Hadi çirkinsin, kısasın, bir şey demedik. Ama hep yalan dolan. Sürekli. Adam olsaydı dostum olurdu. Acımıştım o fareye.”
Zuhal, derede elini yüzünü yıkayıp geldi.
Ayak sesi duyuldu.
Gelen Melek!ti.
Zuhal ve Melek ortaokuldan arkadaştı. Kucaklaşıp öpüştüler.
“Nereye kayboldun?” dedi Seher.
Dolaştım, eve gittim, ses çıkarmadan eve girdim, babam televizyon izliyordu, onu korkuttum, çok kızdı, küfürler yağdırdı, kafama takılmıştı, onunla arkadaşlık yapayım dedim, canı sıkılıyordu, haydi kampa gidelim dedim, gelemem dedi, gelirsem Seher’e kızıp orayı dağıtırım.”
“Zevzeklik ettin.”
“Gelmeyeceğini biliyordum, gönlünü aldım. Ne yapıyorsunuz orada dedi, takılıyoruz, gece çok güzel dedim, muhabbet ediyoruz. Yarın da oradayız, oradan bıkana kadar, bize izin verirsin, değil mi dedim. Umurumda değil; isterseniz eve hiç gelmeyin. Ciddi misin dedim, evet dedi, zincirini kıran köpek gibi dışarılarda kalmak olur mu dedi. Orada gençlerle ortam başka baba dedim, biz insan değil miyiz? Gençliğimizi yaşasak ne olur, sen genç olmadın mı? Anlayış gösterdi, yumuşadı. Peki dedi, kalın istediğiniz kadar; ama evden ekmek yemek almak yok. aç köpek gibi kalacağız orada öyle mi, sen haz mı alacaksın, gülmeye başladı bu kez. Baba çok ilkelsin dedim şakadan, bir şekilde uçup gideriz evden, o zaman çok ararsın bizi. Sonra ağladı, gidip ona sarıldım. Geçen seferki kapışmadan dolayı çok kırgın ve kızgın. Ona dediğin lafları deyip deyip durdu, ben babamla asla böyle konuşmadım dedi, çok üzüldüm haline.

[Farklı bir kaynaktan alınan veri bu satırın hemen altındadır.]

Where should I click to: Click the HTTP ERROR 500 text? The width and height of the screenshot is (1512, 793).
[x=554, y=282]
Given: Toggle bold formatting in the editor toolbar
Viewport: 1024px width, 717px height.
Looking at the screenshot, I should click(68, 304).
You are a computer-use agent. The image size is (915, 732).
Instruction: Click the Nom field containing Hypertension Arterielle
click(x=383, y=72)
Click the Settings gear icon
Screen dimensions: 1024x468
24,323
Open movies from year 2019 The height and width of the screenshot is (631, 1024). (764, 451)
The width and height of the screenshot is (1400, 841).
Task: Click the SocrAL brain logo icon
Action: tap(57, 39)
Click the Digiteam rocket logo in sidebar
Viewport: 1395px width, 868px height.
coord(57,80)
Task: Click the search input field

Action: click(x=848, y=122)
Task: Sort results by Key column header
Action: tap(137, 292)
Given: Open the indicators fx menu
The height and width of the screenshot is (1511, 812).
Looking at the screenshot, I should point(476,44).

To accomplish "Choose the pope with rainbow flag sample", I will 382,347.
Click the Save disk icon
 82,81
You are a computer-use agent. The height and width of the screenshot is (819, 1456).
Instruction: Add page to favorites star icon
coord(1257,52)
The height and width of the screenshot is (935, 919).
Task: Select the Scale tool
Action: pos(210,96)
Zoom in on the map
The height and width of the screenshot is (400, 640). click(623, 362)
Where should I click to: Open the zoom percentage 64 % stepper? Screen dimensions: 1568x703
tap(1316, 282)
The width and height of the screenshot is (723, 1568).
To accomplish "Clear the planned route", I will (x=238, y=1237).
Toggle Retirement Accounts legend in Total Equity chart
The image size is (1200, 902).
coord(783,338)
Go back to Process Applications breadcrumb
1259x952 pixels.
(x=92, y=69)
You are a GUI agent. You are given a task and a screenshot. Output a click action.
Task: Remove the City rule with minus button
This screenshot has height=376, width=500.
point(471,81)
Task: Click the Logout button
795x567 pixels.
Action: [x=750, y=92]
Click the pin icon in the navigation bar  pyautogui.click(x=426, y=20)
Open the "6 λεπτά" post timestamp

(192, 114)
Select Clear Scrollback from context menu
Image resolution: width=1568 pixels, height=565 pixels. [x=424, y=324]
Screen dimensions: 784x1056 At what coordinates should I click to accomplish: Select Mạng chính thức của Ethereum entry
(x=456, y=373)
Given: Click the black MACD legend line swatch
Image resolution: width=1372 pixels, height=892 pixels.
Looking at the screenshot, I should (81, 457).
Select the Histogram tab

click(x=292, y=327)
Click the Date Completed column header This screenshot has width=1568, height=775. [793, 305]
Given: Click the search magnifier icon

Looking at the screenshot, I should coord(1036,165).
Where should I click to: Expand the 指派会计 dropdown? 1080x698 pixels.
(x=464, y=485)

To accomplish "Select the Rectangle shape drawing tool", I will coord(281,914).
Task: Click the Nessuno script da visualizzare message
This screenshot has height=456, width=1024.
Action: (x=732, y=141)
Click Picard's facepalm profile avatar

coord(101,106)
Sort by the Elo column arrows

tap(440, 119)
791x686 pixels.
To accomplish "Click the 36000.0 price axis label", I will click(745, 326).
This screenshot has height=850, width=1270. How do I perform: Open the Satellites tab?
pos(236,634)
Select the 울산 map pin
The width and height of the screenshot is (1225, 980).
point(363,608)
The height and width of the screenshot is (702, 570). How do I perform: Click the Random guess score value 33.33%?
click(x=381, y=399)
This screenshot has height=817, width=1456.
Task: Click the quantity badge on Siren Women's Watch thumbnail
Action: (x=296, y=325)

Seher, kulaktan, olaydan söz etti, Melek de: “Hani nerde, gösterin?” dedi. Zuhal, kulağı çıkardı. Melek, eline aldı kulağı: “Vay be, bu gerçek bir kulaksa eğer, anlamanın tek yolu altını dişler gibi dişlemektir” dedi, ısırdı, çiğnemeye başladı kulağı. Şoke olmuştuk. Melek kulağı birden Seher’in ağzına dayadı: “Sıra sende muşamba suratlı!” Bastırıyordu, ilk kan aktı ve bu gece oluk olup kan akacak, ye şunu!”

Seher itti, direndi, Meleği tutup çekmek istedim, Zuhal, beni tutup çekti, karşı koydum, baltanın sapıyla kafama vurdu.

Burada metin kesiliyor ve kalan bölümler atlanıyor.